In the AuthWorx admin panel, go to API Keys and create a new key. Note your org slug from the panel URL (e.g. acme-corp).

You will need:

  • AUTHWORX_ORG_SLUG — your org slug
  • AUTHWORX_API_KEY — starts with pk_live_
  • AUTHWORX_WEBHOOK_SECRET — shown once when creating a webhook (optional for now)

Clone the demo

git clone https://github.com/htuthings/authworx-next-demo.git
cd authworx-next-demo
npm install

Configure environment variables

cp .env.local.example .env.local

Edit .env.local:

AUTHWORX_URL=https://authworx.uthings.io/api/v1
AUTHWORX_ORG_SLUG=your-org-slug
AUTHWORX_API_KEY=pk_live_...
AUTHWORX_WEBHOOK_SECRET=whs_...          # optional — needed for webhook verification

# Public copy for the login screen
NEXT_PUBLIC_AUTHWORX_ORG_SLUG=your-org-slug
⚠️
Never expose AUTHWORX_API_KEY to the browser. Only variables prefixed NEXT_PUBLIC_ are sent to the client.

Run the dev server

npm run dev

Open http://localhost:3000. You will be redirected to /login. Sign in with any user who is an active member of your org.

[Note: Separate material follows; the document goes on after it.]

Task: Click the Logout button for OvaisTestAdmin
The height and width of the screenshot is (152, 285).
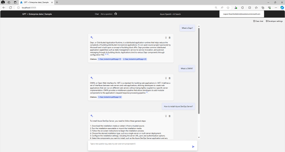Action: (241, 14)
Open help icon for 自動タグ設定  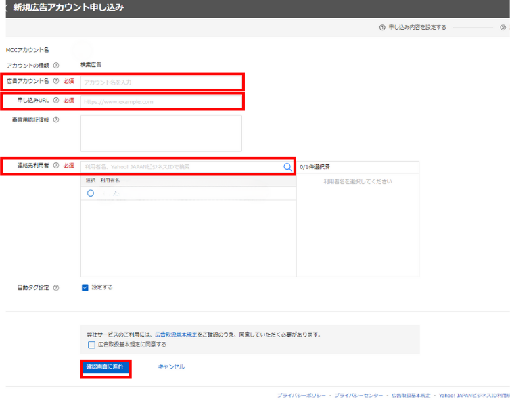click(56, 287)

Verify a user token from your backend

Once the user logs in, your backend can verify their identity using your API key. Pass the access_token cookie value as the token.

Request
curl -X POST https://authworx.uthings.io/api/v1/public/verify \
  -H "X-Org-Slug: your-org-slug" \
  -H "X-API-Key: pk_live_..." \
  -H "Content-Type: application/json" \
  -d '{ "token": "<access_token>" }'
Response
{
  "status": "success",
  "data": {
    "valid": true,
    "user": {
      "id": "usr_01HXYZ",
      "name": "Alice Chen",
      "email": "alice@acme.com",
      "role": "user",
      "isEmailVerified": true
    },
    "membership": {
      "role": "member",
      "status": "active",
      "joinedAt": "2025-01-15T10:00:00.000Z"
    },
    "org": {
      "id": "org_01ABCD",
      "name": "Acme Corp",
      "slug": "acme-corp",
      "plan": "pro",
      "status": "active"
    }
  }
}
The demo's app/api/me/route.ts does exactly this — verify the token and transparently refresh it if expired. Copy that pattern into your own protected routes.

Set up your first webhook (optional)

In the admin panel, go to Webhooks and create a subscription. Use webhook.site as the URL to inspect deliveries without running a server.

Select events like member.joined and click Test — a signed HTTP POST will arrive at your endpoint within seconds.

See Webhooks and Signature Verification for how to verify the payload in production.